In the past I’m sure ive seen a choir at the main stage first thing on a Sunday morning here? But this year “The Dark town Strutters” arrived, you’ve probably guessed from the name that this was a shady, malevolent bunch, with a Tom Waites style perversion for the seedy side of life, but you’d be wrong, this was a bunch of good time jazz musicians whose collective age apparently totalled over 700 years and who’s catch phrase was “book us while we’re still alive”, the music was soothing, good fun and delivered with firmly tongue in cheek on stage banter, brilliant start to a Sunday, nuff said.
Sunday was also fancy dress day with the theme being cartoon characters, there was an excellent turn out and prizes for the best costumes which was great fun, though I’m sure the gathering of participants was still growing long after the competition had finished, some thing was telling me there were a lot of late risers Sunday!
The rest of the Sunday line up was much like the Saturday, with lots of hurried crowds not wanting to miss any of the action. The Nameless girl returned after a successful gig last year, this outfit are tipped to go far and certainly showed at Watchet that they are worth watching out for, they also don’t drink John Smiths, which was handy, cos I do, cheers guys!
As is always the way at any decent festival, there was more here to see than was practically possible, but a storming set from the “Outcast band” and a maximum decibel rendition of “jump around” orchestrated by Sunday compere Jon had most of the crowd gathered at the front of the stage bouncing and ready for the original boy band, Watchet regulars and cider loving Somerset Sinatra’s “The Wurzels”, it really is unbelievable to see the reaction from the crowd when they casually saunter out on stage and deliver what has become the benchmark for any live sing along comedy band.
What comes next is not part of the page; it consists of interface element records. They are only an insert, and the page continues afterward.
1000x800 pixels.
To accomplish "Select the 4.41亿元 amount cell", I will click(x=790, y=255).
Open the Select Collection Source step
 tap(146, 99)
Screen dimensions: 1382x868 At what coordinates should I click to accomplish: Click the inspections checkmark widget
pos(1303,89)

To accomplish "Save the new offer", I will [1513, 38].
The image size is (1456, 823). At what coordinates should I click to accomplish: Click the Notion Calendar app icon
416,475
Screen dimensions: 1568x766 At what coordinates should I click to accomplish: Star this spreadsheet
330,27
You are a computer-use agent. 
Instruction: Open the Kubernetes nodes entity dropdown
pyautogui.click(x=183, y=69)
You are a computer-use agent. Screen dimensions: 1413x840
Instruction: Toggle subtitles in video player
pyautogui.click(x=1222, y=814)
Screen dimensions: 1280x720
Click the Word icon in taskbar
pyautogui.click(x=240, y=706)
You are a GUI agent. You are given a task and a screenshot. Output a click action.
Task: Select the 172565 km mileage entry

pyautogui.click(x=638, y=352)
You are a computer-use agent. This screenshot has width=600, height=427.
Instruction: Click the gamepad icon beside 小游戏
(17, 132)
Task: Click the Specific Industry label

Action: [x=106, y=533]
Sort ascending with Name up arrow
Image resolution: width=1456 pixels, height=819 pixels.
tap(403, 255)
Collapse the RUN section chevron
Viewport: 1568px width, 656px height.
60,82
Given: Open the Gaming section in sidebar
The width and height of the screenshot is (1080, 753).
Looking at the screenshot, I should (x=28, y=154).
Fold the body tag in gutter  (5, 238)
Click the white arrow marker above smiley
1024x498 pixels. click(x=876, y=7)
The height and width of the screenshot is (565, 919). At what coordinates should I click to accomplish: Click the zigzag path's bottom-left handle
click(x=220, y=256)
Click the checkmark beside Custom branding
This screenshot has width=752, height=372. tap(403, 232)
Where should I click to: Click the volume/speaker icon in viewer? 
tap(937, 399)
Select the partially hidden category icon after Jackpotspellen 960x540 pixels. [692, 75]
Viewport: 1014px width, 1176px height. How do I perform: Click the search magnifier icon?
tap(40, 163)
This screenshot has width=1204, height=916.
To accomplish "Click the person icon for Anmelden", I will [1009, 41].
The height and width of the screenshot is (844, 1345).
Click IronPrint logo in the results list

The udder stage was certainly putting up a good fight for the Sunday night crowd with “the Ten pound suit band”, “Company B” and “the adventures of”, but the main stage had a few last dirty tricks up its sleeve in the form of festival heavy weights “3 Daft Monkeys” and reggae/techno rockers, the mighty, mighty “Dreadzone”.
Dreadzone had the audience eating off their boots, with front man Spee using his cane to emphasise and gesticulate his words like a demented army Sergeant, the sound was incredible, no one wanted, or probably dared to leave before it was all done.
I have to admit, being a bit of an old folkie at heart, I wouldn’t have thought I’d have been sucked into this band the way I was, but it was total quality and an amazing band to finish Watchet 2013.
I have been to so many great festivals this summer, seen so many fantastic bands, met many people and made new friends also making some fascinating musical discoveries along the way and ive loved every minute of it, but hand on heart, this weekend has been the most fun I have had so far this year.
Watchet doesn’t have the ability to compete for the big guns, it has a miniscule capacity by comparison to many and big guns cost big bucks. The weekend tickets are a very reasonable 50 quid, and for that price I think you are getting proper value for money.
Great festival, I’ll be back next year come hell or… high winds!